In the summer, he stayed in the family house in Dieppe, where his circle included Walter Sickert and John Singer Sargent. When in Paris, he socialised with Edgar Degas, Paul Helleu and Giovanni Boldini.
Blanche was also an inveterate sketcher in oils, particularly during the summer when in Dieppe. This seems to have started in the mid-1880s, and probably followed the lead of Sickert.

Blanche accompanied Paul Helleu when he visited England in 1885, and took the opportunity for a short stay in Dieppe, to paint Dieppe Beach in front of the Casino (c 1886).

His undated View of Dieppe from the top of the Cliff was probably made around this time.

This undated view of La place du Puits Salé in Dieppe shows the same location as that painted by Sickert in his 1890 painting Café des Tribunaux, Dieppe, below.

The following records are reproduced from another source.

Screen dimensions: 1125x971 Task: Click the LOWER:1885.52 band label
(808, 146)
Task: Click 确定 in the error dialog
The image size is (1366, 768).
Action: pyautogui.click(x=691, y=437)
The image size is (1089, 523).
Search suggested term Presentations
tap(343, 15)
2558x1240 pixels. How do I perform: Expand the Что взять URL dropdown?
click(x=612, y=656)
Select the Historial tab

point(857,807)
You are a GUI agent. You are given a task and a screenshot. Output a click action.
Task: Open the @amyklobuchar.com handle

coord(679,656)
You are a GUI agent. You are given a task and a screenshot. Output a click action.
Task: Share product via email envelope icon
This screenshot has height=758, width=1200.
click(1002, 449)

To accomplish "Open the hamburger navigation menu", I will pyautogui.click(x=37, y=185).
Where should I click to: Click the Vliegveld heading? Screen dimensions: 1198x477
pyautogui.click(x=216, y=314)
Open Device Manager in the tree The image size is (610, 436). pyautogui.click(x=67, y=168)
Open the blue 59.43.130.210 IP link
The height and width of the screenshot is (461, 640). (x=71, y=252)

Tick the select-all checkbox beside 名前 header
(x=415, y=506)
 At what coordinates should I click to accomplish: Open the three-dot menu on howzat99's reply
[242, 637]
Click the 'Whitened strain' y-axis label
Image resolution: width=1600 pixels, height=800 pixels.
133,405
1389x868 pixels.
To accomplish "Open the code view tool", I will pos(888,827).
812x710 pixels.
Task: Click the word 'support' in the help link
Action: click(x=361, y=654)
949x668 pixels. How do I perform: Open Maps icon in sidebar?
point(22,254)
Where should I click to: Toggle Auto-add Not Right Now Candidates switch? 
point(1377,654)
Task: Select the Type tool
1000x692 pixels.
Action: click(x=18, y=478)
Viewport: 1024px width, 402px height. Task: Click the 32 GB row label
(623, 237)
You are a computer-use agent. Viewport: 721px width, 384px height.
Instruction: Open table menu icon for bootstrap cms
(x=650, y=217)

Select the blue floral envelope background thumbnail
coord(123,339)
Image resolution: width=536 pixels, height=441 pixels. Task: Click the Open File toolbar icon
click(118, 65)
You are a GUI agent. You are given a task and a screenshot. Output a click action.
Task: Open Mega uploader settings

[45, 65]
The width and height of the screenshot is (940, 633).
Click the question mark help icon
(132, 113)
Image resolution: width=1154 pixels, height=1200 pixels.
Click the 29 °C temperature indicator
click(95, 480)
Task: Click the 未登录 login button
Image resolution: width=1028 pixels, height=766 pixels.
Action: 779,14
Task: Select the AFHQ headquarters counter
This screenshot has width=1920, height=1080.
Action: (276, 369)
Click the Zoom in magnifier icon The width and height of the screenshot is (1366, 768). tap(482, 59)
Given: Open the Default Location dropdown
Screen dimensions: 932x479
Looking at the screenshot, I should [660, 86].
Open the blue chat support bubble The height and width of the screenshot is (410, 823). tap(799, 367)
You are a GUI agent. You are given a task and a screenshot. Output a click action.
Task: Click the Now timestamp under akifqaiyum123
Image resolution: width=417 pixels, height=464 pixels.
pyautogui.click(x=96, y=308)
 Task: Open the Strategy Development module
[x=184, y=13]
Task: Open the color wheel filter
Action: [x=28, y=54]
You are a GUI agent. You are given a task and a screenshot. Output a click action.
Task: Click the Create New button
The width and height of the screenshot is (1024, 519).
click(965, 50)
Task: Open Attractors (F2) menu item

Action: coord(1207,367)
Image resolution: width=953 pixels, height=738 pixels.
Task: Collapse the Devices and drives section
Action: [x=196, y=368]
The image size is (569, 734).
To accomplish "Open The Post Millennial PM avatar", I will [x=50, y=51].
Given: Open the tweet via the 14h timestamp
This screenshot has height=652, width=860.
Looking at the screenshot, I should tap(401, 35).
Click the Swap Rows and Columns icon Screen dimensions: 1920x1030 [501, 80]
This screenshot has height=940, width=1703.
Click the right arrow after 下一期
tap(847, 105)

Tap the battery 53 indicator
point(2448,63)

This makes me wonder whether the pair painted together.


In about 1893, Blanche painted Dieppe Beach in August.
In 1905, Blanche moved his studio to London for a period of six years, and took to painting views of the city. To help him in this, he used a vehicle as a mobile studio, in which he was able to both sketch and produce more finished paintings.

Among those is this view of Crystal Palace, Sydenham, London, which he painted in 1907. This massive glasshouse had been constructed in steel and glass for the Great Exhibition in London in 1851, when it was in Hyde Park. In 1854, it was dismantled and re-erected at Sydenham Hill in south London, which soon became known by its name. It was tragically destroyed by fire in 1936.

Blanche continued to paint Dieppe Beach (1910) most summers while he was living and working in London.

At about the same time, he painted this view of Ludgate Circus: Entrance to the City (November, Midday) (c 1910), looking down towards Saint Paul’s Cathedral.

He also made some painterly views of interiors, such as The Concert, from around 1910.

In 1913, he visited Rome, where he painted this Terrace of a Building in Rome in gouache.

But summer still meant it was time for the north coast, and paintings including Dieppe, the Beach, Stormy Morning (1926).

By the time that Blanche painted August Morning, Dieppe Beach in about 1934, he must have been in his early seventies.

Finally, this undated painting of a Wholesale Fish Market must have been made on the north coast of France, quite probably in Dieppe.
Blanche may have been French by birth, but his strong ties with other British Impressionists put him at the centre of their movement, rather than its parent in Paris. How strange that he should now be remembered only for his portraits, or perhaps from the people that he painted, not his paintings at all.